The San Luis Obispo Public Health Department passes updates from the California Department of Public Health to all local healthcare facilities.
“If and when there is a vaccine, we will be working with all local health facilities and following pretty specific guidelines. It all depends on the quantity of the vaccine we have,” Shoresman said.
While availability of the vaccine is still unclear, the treatment plan that will be enforced is more concrete.
“We will be given a small portion at first, then will get a second wave and a third if need be. The distribution will be based on where the highest incidences of cases are, population, as well as priority groups,” Shoresman said.
Individuals within the priority groups total approximately 159 million people in the United States, according to the CDC’s Web site.
The CDC’s Advisory Committee on Immunization Practices (ACIP) considered several factors when determining the priority groups, including current disease patterns, populations most at risk for severe illness, how much vaccine is expected to be available and the timing of vaccine availability, according to the CDC’s Web site.
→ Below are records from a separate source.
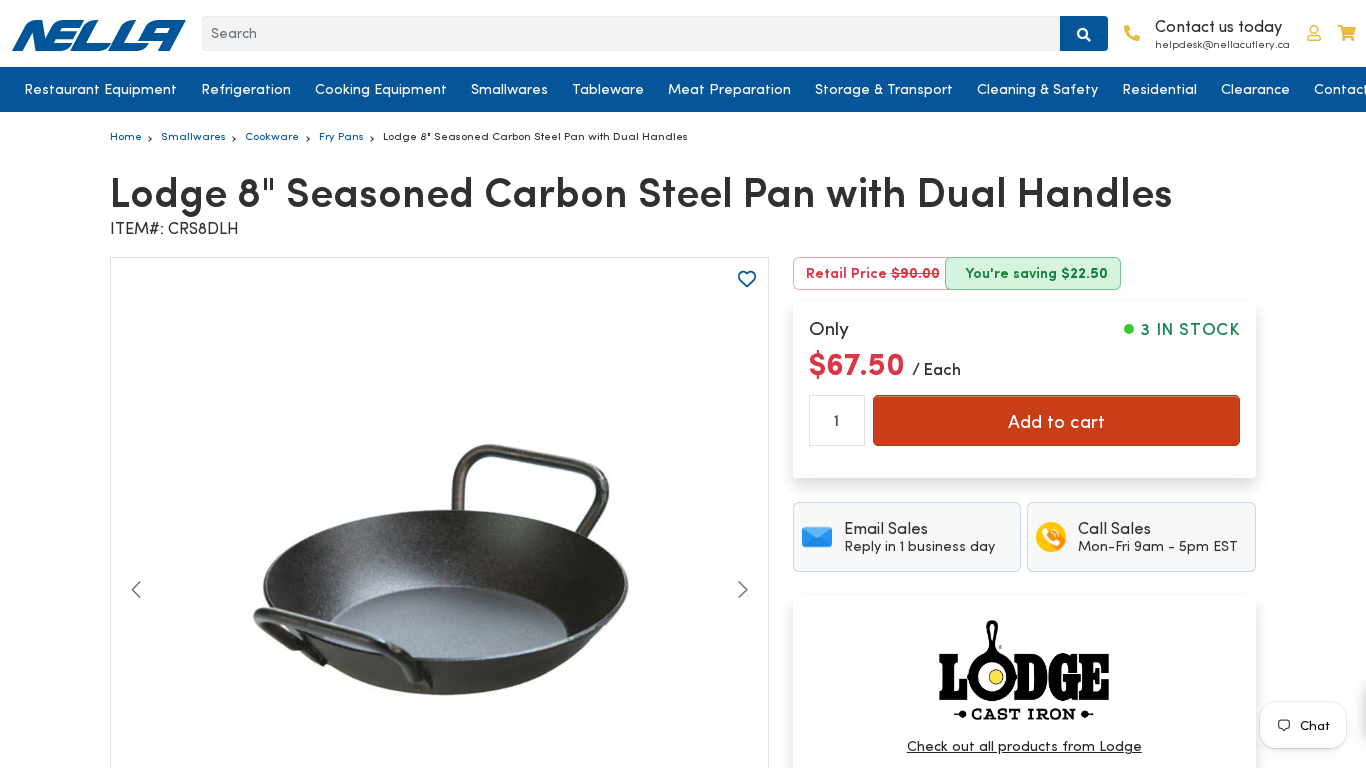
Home (126, 136)
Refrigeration (246, 89)
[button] (1314, 33)
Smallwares (509, 89)
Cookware (272, 136)
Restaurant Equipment (100, 89)
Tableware (608, 89)
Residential (1159, 89)
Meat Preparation (729, 89)
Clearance (1255, 89)
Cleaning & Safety (1037, 89)
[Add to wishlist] (747, 279)
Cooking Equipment (381, 89)
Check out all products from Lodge (1024, 746)
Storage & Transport (884, 89)
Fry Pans (341, 136)
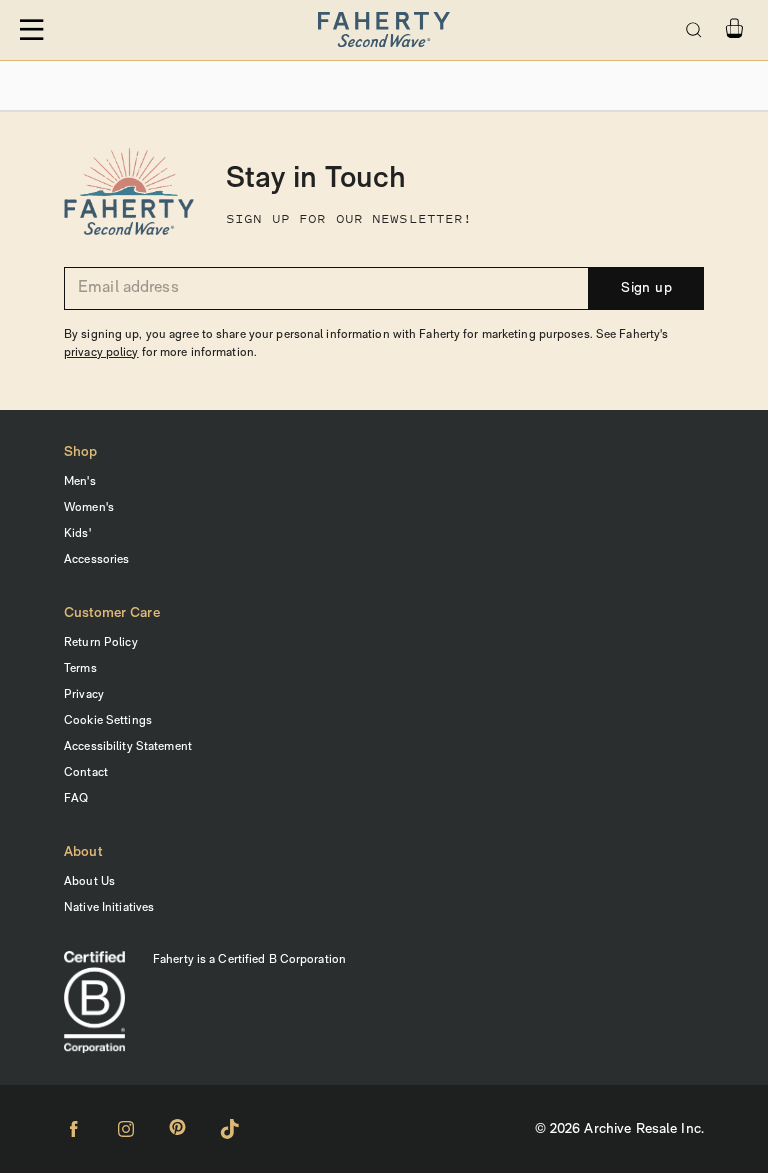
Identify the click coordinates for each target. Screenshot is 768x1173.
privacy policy (101, 353)
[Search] (694, 30)
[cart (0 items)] (734, 28)
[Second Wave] (384, 30)
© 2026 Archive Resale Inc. (619, 1129)
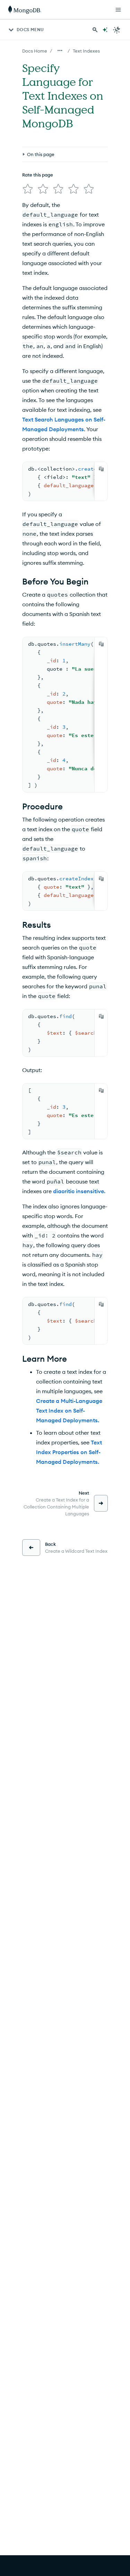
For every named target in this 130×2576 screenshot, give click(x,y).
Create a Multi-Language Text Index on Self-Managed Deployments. (69, 1410)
Since healthcare workers are a potential source of infection for vulnerable patients and because increased absences of staff could affect efficiency, the staff at the Cal Poly Health Center will receive a traditional flu shot, as well as a swine flu vaccination if it is available, Harris said.
While Cal Poly does have many people who fall under one of the priority groups, Cal Poly students have not been greatly affected thus far.
Third year kinesiology major, Lyndsey Soli, does not believe that a treatment plan for the upcoming flu season should be based on how the flu behaved last spring.
“People’s lax attitude (is a big concern). It didn’t hit very hard last time so people might not be on as high alert as they should be,” Soli said.
The swine flu has similar symptoms and spreads in the same way that regular seasonal influenza viruses spread: through the coughs and sneezes of people who are sick with the virus and by touching infected objects and then touching your nose or mouth.
The same vaccination, however, cannot be used to treat the seasonal flu and the swine flu because they are different strains of influenza A.
Cal Poly Health Center has not had to deal with a swine flu pandemic, but there were students last spring who were diagnosed with mild cases of the H1N1 virus, none of which required hospitalization, Harris said.
The biggest challenge last spring was the efficiency of the testing for the H1N1 virus.
“The testing was so non-helpful because we didn’t get results for 12 to 14 days. Students were better before the test even came back. There is no rapid screening test that we have to distinguish the H1N1 virus,” Harris said. “It would be nice if we had a thermometer that we could just stick under the tongue and it would give us a plus or minus sign.”
Developing a more efficient test may take a year or longer, he added.
Health officials agree that the most effective ways for people to reduce their risk of contracting the virus are to get seven to nine hours of sleep, eat a healthy diet and keep their hands clean.